C’est la petite phrase qui a mis le feu aux poudres. Celle qui a scandalisé tant d’éditorialistes, de journalistes, mais aussi d’anonymes sur les réseaux sociaux.
Alors qu’elle était en pleine promotion pour Le Génie lesbien, la militante et élue EELV à la mairie de Paris Alice Coffin a dû s’expliquer à de nombreuses reprises sur cette phrase tirée de son essai :
« Je ne lis plus les livres des hommes, je ne regarde plus leurs films, je n’écoute plus leurs musiques. J’essaie du moins. L’art est une extension de l’imaginaire masculin. Ils ont déjà infesté mon esprit. Je me préserve en les évitant. »
Passage souvent tronqué puisqu’il se termine par ces mots : « Commençons ainsi. Plus tard ils pourront revenir. »

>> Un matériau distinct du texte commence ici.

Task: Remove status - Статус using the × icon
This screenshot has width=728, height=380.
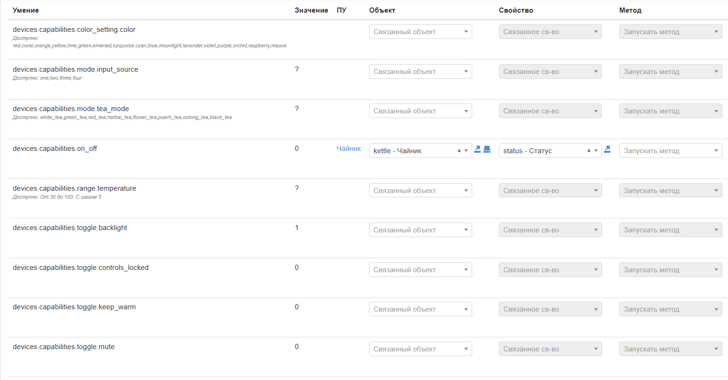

Pour cette phrase — qui est loin de résumer l’entièreté de son excellent livre — Alice Coffin a été accusée de mille maux : de vouloir un « apartheid », selon Marlène Schiappa, d’être une « sectaire du genre », selon le chroniqueur David Abiker. Sans compter les centaines de menaces et d’insultes proférées à son encontre, qui lui ont value d’être mise sous protection policière.
Pourquoi lire des femmes nous fait du bien
Mais cette décision de ne plus consommer que de l’art créé par des femmes, que certains jugent dangereuse et irrationnelle, est aussi une inspiration pour bien d’autres. Une bouffée d’air frais, même. « En 2017, une amie m’a offert “Ce que nous avons perdu dans le feu” de Mariana Enriquez », se souvient Sylvaine, 46 ans.
« Ce livre m’a profondément émue. J’ai compris que lorsqu’une femme me parle à la lumière de son expérience de femme, cela m’apporte quelque chose d’unique. Je me suis rendue à l’évidence : j’ai lu très peu d’autrices et mon imaginaire féminin n’est pas assez nourri. C’est grâce à cette prise de conscience que j’ai décidé de corriger ce déséquilibre. »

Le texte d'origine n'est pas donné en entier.